THE INNOVATOR’S CORNER – About gold rushers, harvesters, and contrarians
It is our honour and pleasure this week to publish a “piece” written by Jaap Suermondt, Vice President of Hewlett Packard Enterprise Software, in Palo Alto.
Thanks Jaap for your contribution.
And to you, friends and followers, happy reading..
About gold rushers, harvesters, and contrarians
Jaap Suermondt, PhD
Vice President, Labs, Hewlett Packard Enterprise Software, Palo Alto, California
One of the challenges that every aspiring entrepreneur, R&D or product manager, researcher, innovator, doctoral student or professor will face at some point is whether to focus on what is already hot and popular, wait it out until new technologies or methods are more proven and established, or go in a different direction from where everyone else is going.
Even here in my home, California’s Silicon Valley, there is a fair amount of herd behavior. We see people joining the next gold rush in the perceived entrepreneurial safety of the company of others who believe speed is of the essence and under the assumption that if it’s popular/hot, it must be right.
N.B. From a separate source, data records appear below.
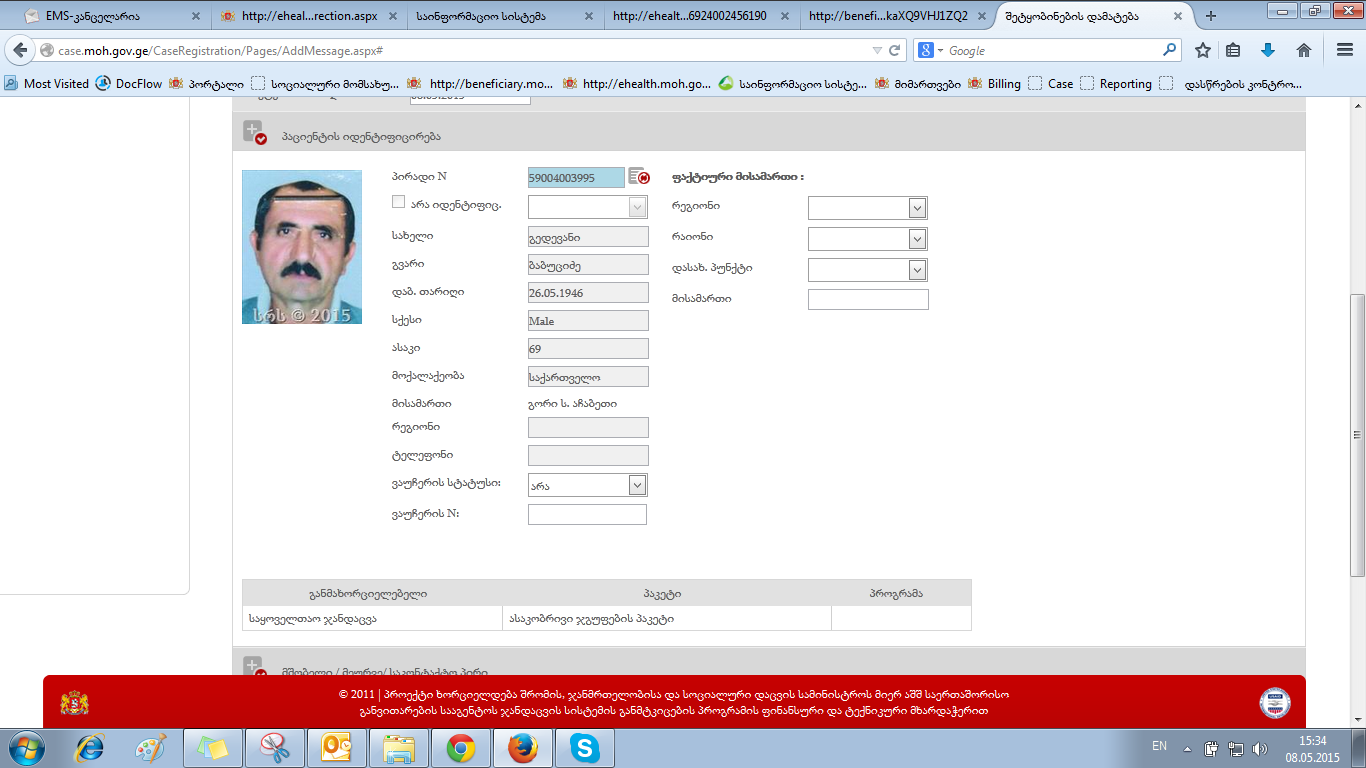This screenshot has width=1366, height=768.
Task: Open Skype from the taskbar
Action: 584,747
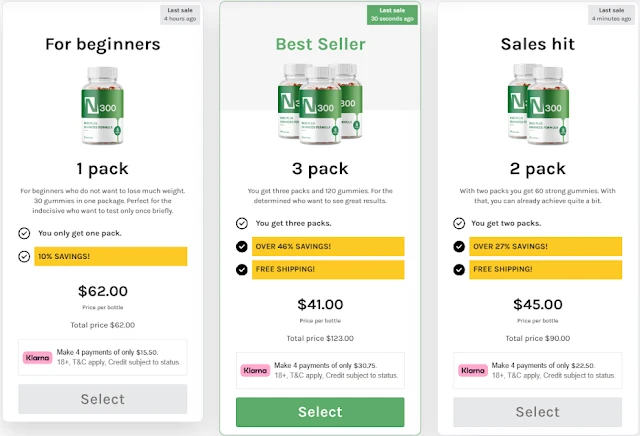Click checkmark beside 'You only get one pack'
This screenshot has width=640, height=436.
click(24, 233)
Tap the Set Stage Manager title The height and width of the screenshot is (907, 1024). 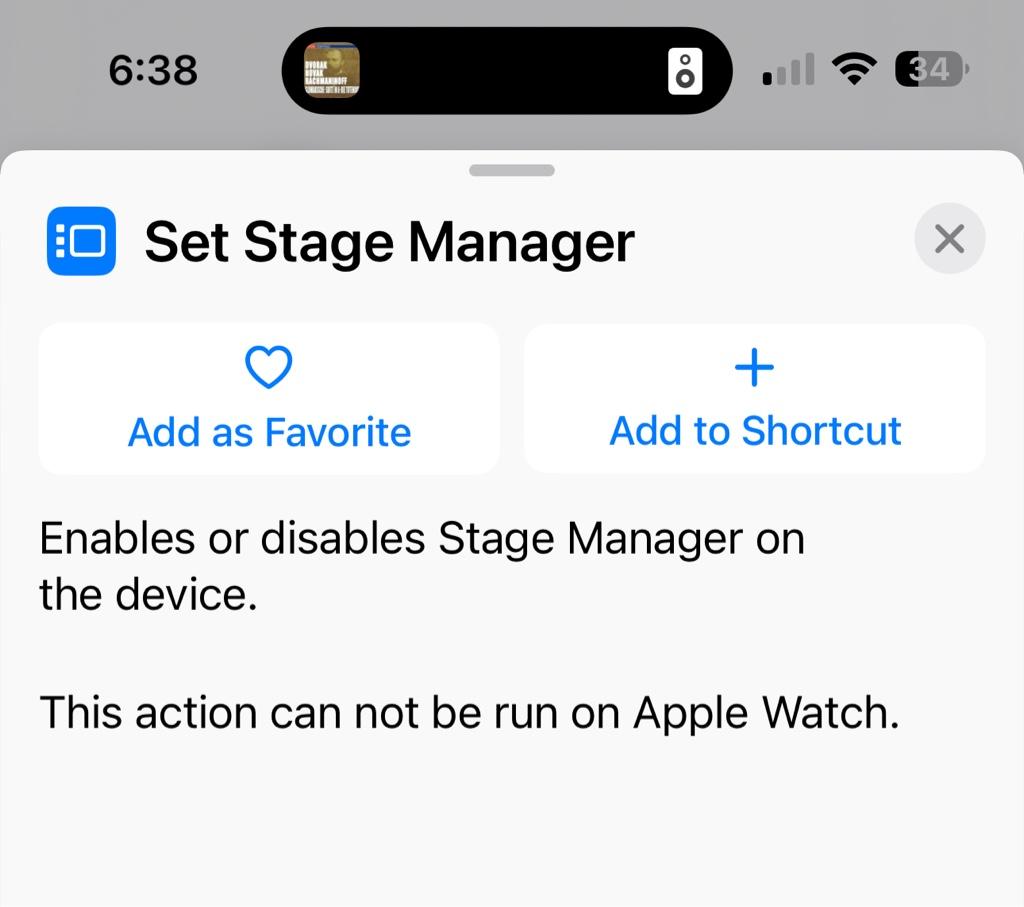coord(389,242)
They essentially crowd source their inspiration, and are latching on to what is currently perceived to be the next big thing, the next inevitability. In research and development, it tends to be easier to get corporate, venture capital, and public funding for established emerging technologies (somewhat of an oxymoron, but you probably know what I mean). Analysts and technical publications are writing about them. Conferences emerge about them. Government agencies establish requests for proposals and grant money, and customers (and boards, for that matter) are asking what you are doing about them, even though it may not be entirely clear what these developments actually mean in terms of return on investment for their business. The gold rush effect is exacerbated by the fact that everyone is afraid of missing the next big thing [internet / mobility / big data / IOT], and an avalanche of investment results. And winners emerge – sometimes the inventors and first movers, sometimes others who didn’t come up with the original concept but who were simply faster, or offered a better user experience, a more complete ecosystem, or just a better channel, supply chain, or go-to-market. Or who just got lucky.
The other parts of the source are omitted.